Excerpt:
####################
Parking Eye argued that their charge of £100 was a genuine pre-estimate of loss becasue of the whole running costs of the car park needed to be considered.
Judge Obhi ruled that there was actually zero loss incurred.
Judge Obhi dismissed the claim.
Although Parking Eye claim this was all the defendants fault for not contacting them, it is worth noting that it is their own systems which cause the problem. Systems from other organisations do not allow entry of VRN’s where a vehicle with the registration is not present.
It is also true that Parking Eye will have had an entry on their system that charges were paid for a vehicle which was not present, and so could reasonably be said to be aware that the problem was likely to have been caused by an incorrect registration.
I confirm that the facts in this defence are true to the best of my knowledge and belief.
1. The Defendant is the registered keeper and driver of the vehicle in question. The Claim relates to an alleged debt arising from the driver's ‘failure to make a valid payment’, when parking at Poole - Quayside ANPR Car Park on 24th June 2018. Any breach is denied, and it is further denied that there was any agreement to pay the Claimant £100 'parking charge'.
2. The allegation appears to be that the ‘no valid payment was made’ based on images by their ANPR camera at the entrance and exit to the site. This is merely an image of the vehicle in transit and is no evidence of a contravention or failure to make payment. Further, this contravention cannot have occurred, given the facts and evidence.
####################
Work instruction 1: According to the parking charge excerpt, what did Judge Obhi rule about the loss incurred?
Work instruction 2: Write out the passage of the parking charge excerpt that begins with the words containing "1. The Defendant" and ends with "Claimant £100 'parking charge'.".

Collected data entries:
####################
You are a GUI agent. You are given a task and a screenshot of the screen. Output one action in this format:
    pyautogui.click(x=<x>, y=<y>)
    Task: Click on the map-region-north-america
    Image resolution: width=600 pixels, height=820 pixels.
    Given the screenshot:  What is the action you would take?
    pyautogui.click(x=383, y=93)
####################
Written answer 1: Judge Obhi ruled that there was actually zero loss incurred.

Written answer 2:
1. The Defendant is the registered keeper and driver of the vehicle in question. The Claim relates to an alleged debt arising from the driver's ‘failure to make a valid payment’, when parking at Poole - Quayside ANPR Car Park on 24th June 2018. Any breach is denied, and it is further denied that there was any agreement to pay the Claimant £100 'parking charge'.